> _Problem to work on_
Pick out every row below that contains the string "Future", matching case exactly, and copy each of those rows in full.

(Dataset excerpt)
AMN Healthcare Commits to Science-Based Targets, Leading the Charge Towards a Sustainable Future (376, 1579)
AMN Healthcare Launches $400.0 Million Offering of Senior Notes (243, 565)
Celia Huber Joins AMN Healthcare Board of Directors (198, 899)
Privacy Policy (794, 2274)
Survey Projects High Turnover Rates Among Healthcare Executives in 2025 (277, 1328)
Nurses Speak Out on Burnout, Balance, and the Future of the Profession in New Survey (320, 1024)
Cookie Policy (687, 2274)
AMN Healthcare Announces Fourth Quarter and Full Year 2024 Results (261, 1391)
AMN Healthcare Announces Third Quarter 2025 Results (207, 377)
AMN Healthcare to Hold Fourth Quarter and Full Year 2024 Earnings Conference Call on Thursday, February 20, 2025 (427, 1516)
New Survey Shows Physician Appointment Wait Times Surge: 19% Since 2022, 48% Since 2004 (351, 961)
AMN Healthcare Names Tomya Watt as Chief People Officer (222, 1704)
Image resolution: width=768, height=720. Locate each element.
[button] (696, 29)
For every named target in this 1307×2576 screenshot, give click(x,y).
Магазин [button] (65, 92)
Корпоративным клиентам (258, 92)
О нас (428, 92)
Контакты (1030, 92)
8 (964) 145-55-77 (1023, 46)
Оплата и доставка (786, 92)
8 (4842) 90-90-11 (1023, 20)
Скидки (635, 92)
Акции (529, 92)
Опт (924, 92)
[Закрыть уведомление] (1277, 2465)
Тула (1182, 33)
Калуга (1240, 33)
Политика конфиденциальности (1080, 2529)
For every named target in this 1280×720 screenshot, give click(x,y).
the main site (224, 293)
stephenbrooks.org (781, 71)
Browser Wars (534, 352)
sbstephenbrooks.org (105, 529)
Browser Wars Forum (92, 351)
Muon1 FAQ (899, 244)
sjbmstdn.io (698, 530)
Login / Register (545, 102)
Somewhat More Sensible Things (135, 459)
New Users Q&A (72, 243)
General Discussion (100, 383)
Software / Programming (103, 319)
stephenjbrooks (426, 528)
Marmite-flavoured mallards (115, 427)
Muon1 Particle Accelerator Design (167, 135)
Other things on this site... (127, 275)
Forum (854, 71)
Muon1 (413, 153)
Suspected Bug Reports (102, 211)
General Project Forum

> _Written solution_
AMN Healthcare Commits to Science-Based Targets, Leading the Charge Towards a Sustainable Future (376, 1579)
Nurses Speak Out on Burnout, Balance, and the Future of the Profession in New Survey (320, 1024)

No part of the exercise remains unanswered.